My white shirt with green vest work uniform needs updated to a white coat, maybe then I'd be right when dealing with the altered realities there. And I'm not just talking about the dementia residents.

Nick1962 2013-03-28 10:55:21 -0500 Report

I know what you mean. i worked in a hospital/health care setting for 20 years. there is a fine line between patient and provider sometimes.

GabbyPA 2013-03-27 19:30:49 -0500 Report

Does that work for everything?

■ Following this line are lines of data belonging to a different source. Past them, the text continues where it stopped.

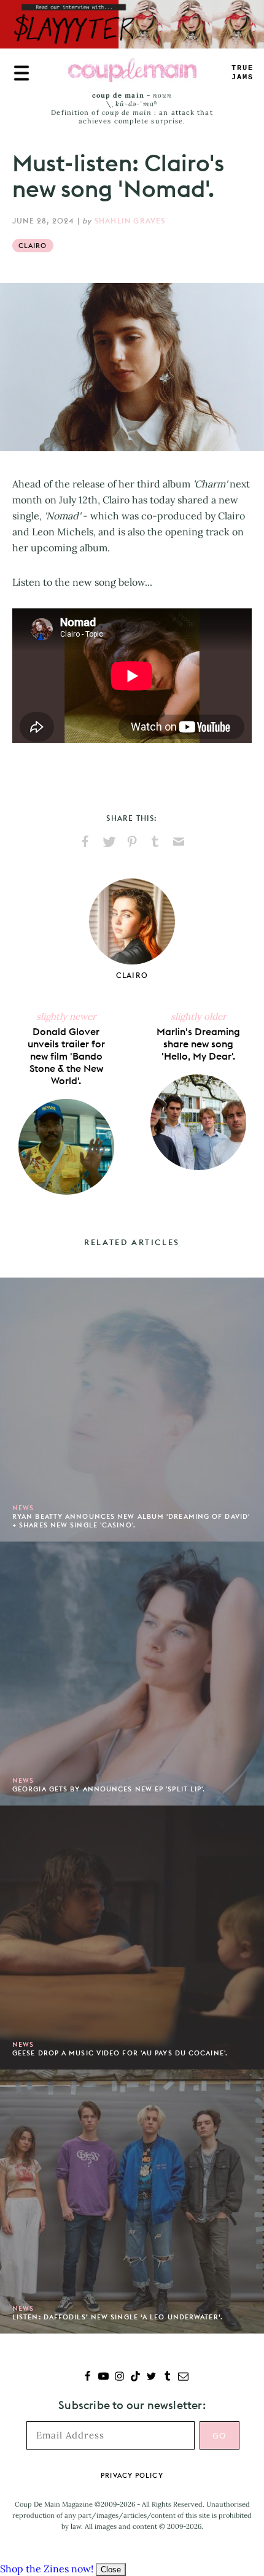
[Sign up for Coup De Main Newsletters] (183, 2377)
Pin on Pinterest (132, 842)
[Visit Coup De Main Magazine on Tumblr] (167, 2377)
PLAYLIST (242, 73)
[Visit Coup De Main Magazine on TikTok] (135, 2377)
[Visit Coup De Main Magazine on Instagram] (119, 2377)
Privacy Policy (132, 2475)
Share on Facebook (85, 842)
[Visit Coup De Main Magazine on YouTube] (103, 2377)
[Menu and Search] (21, 73)
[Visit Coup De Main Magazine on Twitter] (151, 2377)
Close (111, 2569)
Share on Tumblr (155, 842)
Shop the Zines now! (46, 2568)
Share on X (108, 842)
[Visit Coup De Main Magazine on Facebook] (87, 2377)
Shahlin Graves (130, 220)
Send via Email (178, 842)
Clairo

I do want to be a know it all...always right....arrogant...well, you get the picture. LOL!!

Just Joyce
Just Joyce 2013-03-26 18:14:25 -0500 Report

GB the last time I said something about the white coated person, I was told to go quietly they are my friends. Cross your arms in the jacket and don't get too upset when the strings are tied behind your back. I no longer refer to the doctor as the white coated person…LOL

jayabee52 2013-03-26 17:36:00 -0500 Report

Well, GB, you can get a white coat at most any uniform supply store! Then you could be correct (at least when you're wearing it)! LoL!

Graylin Bee
Graylin Bee 2013-03-26 17:38:18 -0500 Report


Gracie40 2013-03-28 08:57:08 -0500 Report

You folks are the funniest! You're right Graylin, let your body give you it's clues. A bg test can verify why you're having symptoms, but we experienced PWD's can hear our bodies loud and clear.